The carriers must be colluding, they cried, demanding action from competition authorities — particularly in the US, where the Federal Maritime Commission stands guard against such possibilities.
The FMC, along with most other international regulators who have an interest and have taken a look, found no evidence of collusion between leading container lines or market manipulation.
The lines it seems are following letter of the law. But they are not following the spirit of it and it’s fair to say that the regulator’s interest in the lines is not about to disappear just because the headline accusation from shippers has not been upheld.
Our guest today is Daniel Maffei, chairman of the FMC, who joined me and Lloyd’s List’s very own queen of containers Janet Porter in the Lloyd’s List studio for this week’s podcast.
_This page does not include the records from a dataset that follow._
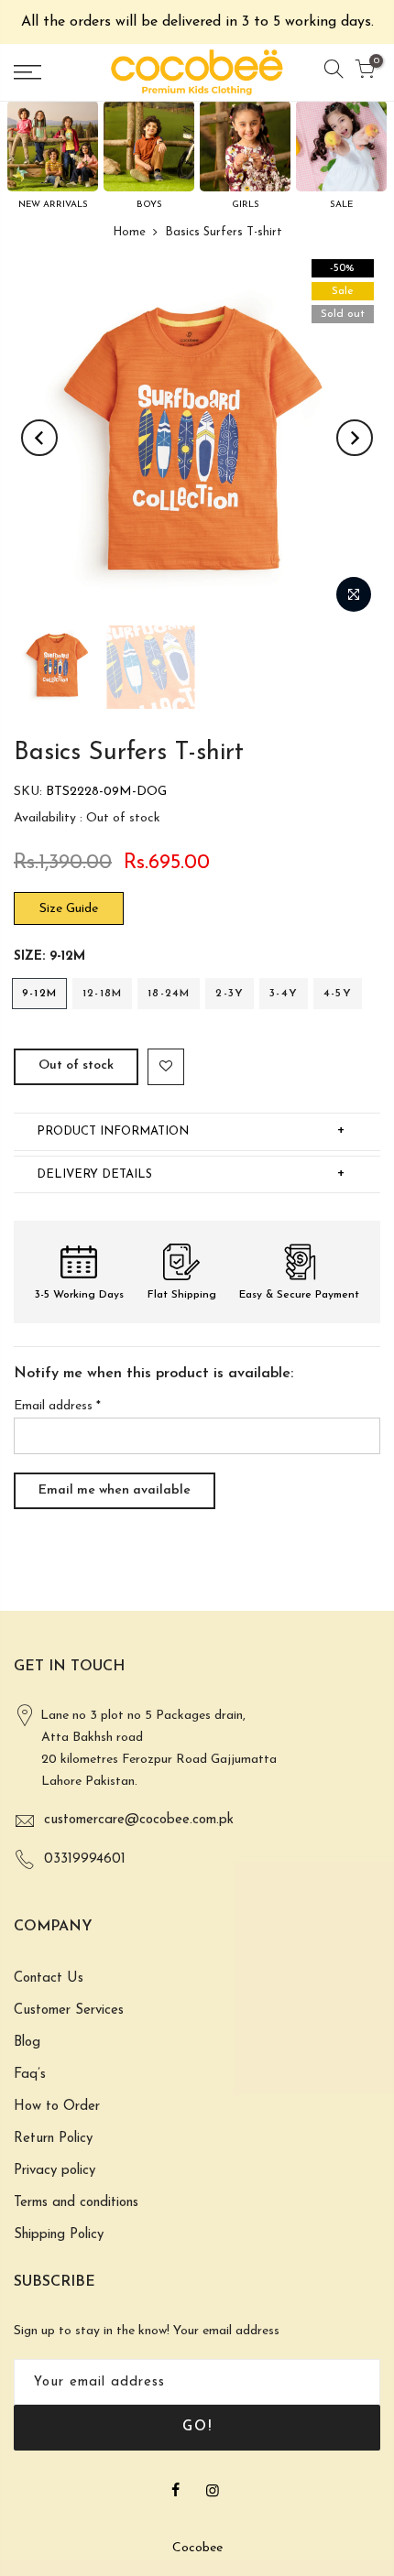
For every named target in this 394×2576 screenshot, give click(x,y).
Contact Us (48, 1978)
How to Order (57, 2107)
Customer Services (69, 2010)
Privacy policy (54, 2171)
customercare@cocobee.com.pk (139, 1820)
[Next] (354, 437)
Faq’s (30, 2074)
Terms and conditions (76, 2203)
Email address (57, 1406)
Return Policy (53, 2139)
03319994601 (85, 1859)
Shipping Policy (59, 2235)
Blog (27, 2042)
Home (129, 232)
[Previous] (39, 437)
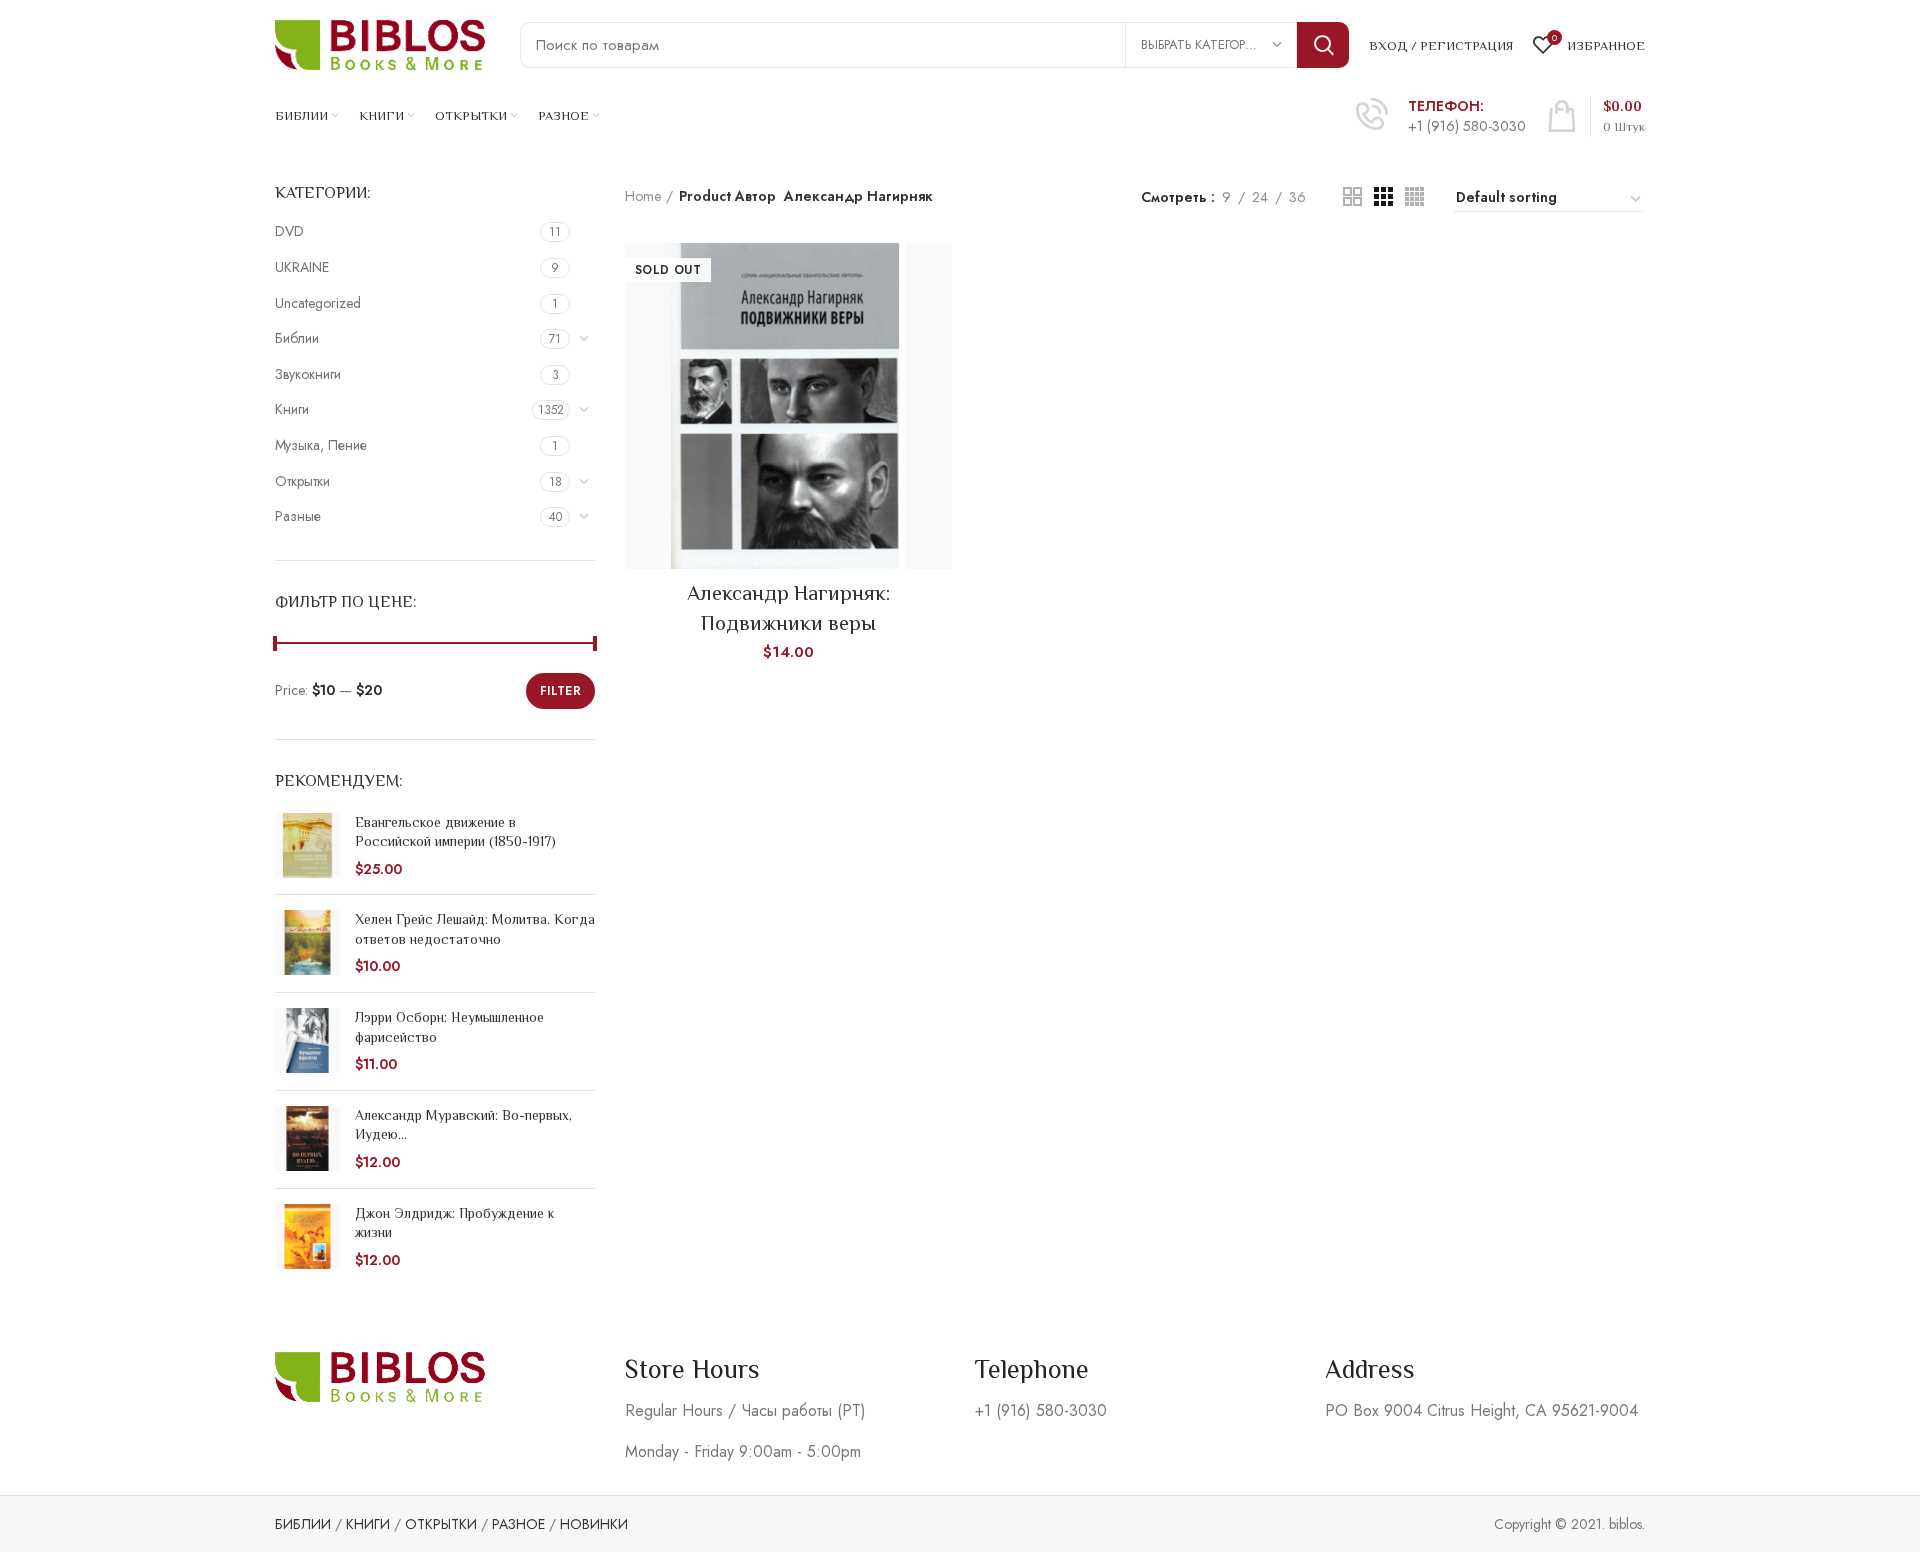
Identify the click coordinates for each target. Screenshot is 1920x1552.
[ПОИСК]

He’s one of five commissioners at the Federal Maritime Commission, so he appears in his capacity as an independent commissioner, making clear his views do not necessarily represent the views of the entire commission.
That said, he raises some very important issues that are of significance to the whole sector, not least his feeling that the extra fees being levied by lines, including congestion charges, are not right.
Container executives should also pay heed to his call for more clarity from the ocean carriers when it comes to explaining the economics of container shipping, and the industry’s essential role in supporting commerce.